In part using a propane torch, I added a layer of beeswax to make dually sure that my new workboots (already advertised as waterproof) would keep the water out.
Working in a butcher shop, your boots are always wet. This wreaks havoc on leather boots - they never get a chance to dry out and the leather rots. Plus you pick up all kinds of...foreign materials... that probably don't help anything.
I've added some pics of my old boots, there are big holes where the leather meets the sole. The sole itself and where the boot is covered by my pantleg look nearly new, but the toe and seam are shot.
For those of you who are going to say "if you buy expensive boots they'll last longer," well, my colleague got $250 made in America name-brand boots, and the seams blew out in 6 months (in the same places as mine), he returned them, had the same thing happen a second time. More butchers in my shop wear these Sears brand boots than anything else.
Two years ago when they were new I used liberal amounts of silicone sealer on the now old boots.
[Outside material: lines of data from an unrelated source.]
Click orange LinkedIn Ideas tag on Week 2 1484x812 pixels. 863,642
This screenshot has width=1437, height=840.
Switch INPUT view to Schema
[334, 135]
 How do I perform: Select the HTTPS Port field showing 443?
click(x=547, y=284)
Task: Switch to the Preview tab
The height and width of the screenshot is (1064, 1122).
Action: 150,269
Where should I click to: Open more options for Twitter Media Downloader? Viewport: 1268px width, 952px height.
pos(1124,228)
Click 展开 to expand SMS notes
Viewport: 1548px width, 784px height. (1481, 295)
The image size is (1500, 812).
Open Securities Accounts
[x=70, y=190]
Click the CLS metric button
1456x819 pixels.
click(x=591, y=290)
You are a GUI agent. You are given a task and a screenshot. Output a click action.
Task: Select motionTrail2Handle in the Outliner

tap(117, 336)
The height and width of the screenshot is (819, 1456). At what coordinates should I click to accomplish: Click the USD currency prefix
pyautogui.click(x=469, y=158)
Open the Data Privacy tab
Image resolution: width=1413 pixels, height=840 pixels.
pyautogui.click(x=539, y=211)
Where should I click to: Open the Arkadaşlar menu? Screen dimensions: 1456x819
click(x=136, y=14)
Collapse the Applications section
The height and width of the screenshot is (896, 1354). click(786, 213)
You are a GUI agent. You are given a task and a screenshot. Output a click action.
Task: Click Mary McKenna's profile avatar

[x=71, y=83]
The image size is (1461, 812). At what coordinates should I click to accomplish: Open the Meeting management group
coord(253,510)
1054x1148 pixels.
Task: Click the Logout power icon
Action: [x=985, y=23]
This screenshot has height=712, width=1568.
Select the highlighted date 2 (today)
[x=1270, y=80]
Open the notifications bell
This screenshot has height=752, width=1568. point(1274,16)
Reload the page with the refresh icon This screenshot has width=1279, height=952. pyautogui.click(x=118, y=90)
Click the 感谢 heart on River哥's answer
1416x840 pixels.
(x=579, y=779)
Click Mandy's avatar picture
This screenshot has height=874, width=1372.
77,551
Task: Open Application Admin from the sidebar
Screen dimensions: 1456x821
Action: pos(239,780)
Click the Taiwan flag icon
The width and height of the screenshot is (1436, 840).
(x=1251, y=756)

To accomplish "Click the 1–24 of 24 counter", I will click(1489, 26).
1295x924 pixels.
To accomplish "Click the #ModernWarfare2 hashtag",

The efficacy of that is debatable, so this time I thought I'd try beeswax and see if the life of the boot is extended. Plus, if I get stranded on a boat in the middle of the ocean and end up gnawing on my boots, they'll taste faintly of honey.
Not wanting to scald the wax I made a double boiler with an appropriately sized and pan and metal mixing bowl.
I got the beeswax a long time ago at the hardware store, it's a hunk about the size and shape of a hockey puck. You can see it's picked up a lot of crap on the outside over the years, but when the wax melts in the double boiler the impurities settle to the bottom. Moreover, I'd imagine impurities are inconsequential in this application. I'm not exactly waterproofing a NASA spacesuit.
I used a knife to cut some off and drop it in the pan to melt.